The leisure and hospitality industry showed the best growth rates among industries, gaining 0.33 percent in March and 1.57 percent year over year. However, it still lagged behind “Other Services,” which includes various services such as pet care, hair care, lawn care, landscaping and painting.

“Leisure and hospitality is up pretty strong from our base year, like 4 percentage points of growth, and it’s the strongest over last year now,” said Mucci. “While Other Services is still at the top, leisure and hospitality—which includes restaurants and hotels—is picking up, particularly in the Northeast. Construction growth is down about 1 percent from last year. The only place construction is really stronger is in the South region, and that’s both commercial and residential.”

As uncertainty continues in Washington over tax reform and health care reform, Mucci sees a continuing role for accountants in advising their small business clients on how to plan ahead.

“I think accountants are being kept busy as important advisors on what’s happening in the administration,” said Mucci. “Health care was in and then out and now is back in, possibly. l think the important thing for accountants to advise their clients is to stick with the accountants to give them the latest on what they need to do to stay in compliance with these regulations, like the Affordable Care Act. All the filings still need to be done. That is still the law and people need to make sure they are adhering to all the laws that are out there.
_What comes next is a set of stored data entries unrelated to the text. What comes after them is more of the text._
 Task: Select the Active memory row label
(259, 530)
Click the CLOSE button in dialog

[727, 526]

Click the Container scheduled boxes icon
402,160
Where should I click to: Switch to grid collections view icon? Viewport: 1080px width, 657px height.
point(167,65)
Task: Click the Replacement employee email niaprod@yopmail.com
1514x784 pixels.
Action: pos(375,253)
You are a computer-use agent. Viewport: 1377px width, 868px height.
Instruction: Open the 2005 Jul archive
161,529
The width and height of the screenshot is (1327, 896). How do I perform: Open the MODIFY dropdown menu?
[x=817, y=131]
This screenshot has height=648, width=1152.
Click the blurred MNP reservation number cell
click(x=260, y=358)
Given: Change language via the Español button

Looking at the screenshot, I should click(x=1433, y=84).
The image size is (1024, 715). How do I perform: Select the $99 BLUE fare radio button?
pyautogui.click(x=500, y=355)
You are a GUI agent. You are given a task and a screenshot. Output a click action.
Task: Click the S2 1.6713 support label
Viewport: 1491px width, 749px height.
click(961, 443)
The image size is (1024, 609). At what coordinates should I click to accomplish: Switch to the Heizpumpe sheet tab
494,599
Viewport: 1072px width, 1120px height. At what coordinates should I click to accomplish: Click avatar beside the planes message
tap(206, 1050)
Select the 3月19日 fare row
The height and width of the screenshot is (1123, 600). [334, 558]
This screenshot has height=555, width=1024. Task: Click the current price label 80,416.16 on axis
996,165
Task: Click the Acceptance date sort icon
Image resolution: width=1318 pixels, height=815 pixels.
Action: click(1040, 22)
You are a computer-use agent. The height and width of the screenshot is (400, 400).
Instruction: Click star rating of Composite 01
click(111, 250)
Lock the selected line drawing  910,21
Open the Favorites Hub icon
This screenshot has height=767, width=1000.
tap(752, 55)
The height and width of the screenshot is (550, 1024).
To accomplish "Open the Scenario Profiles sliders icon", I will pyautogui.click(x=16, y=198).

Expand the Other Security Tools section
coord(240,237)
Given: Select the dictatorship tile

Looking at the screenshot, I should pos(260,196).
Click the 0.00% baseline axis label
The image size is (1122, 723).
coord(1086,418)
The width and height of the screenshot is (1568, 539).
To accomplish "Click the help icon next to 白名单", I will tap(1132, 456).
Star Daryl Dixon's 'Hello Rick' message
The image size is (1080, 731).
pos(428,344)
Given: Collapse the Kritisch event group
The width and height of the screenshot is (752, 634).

No matter what they hear in the press, I think it’s good to rely on your accountant to say what they should be doing here, what’s the law and the compliance requirements.”

He pointed to possible tax law changes, such as the recently reintroduced Mobile Workforce State Income Tax Simplification Act, which the American Institute of CPAs has long advocated for through multiple Congresses.

“It’s so complicated with how much time you spend in one state versus another,” said Mucci. “With this whole gig economy there are so many more employees traveling and doing part-time jobs all over.”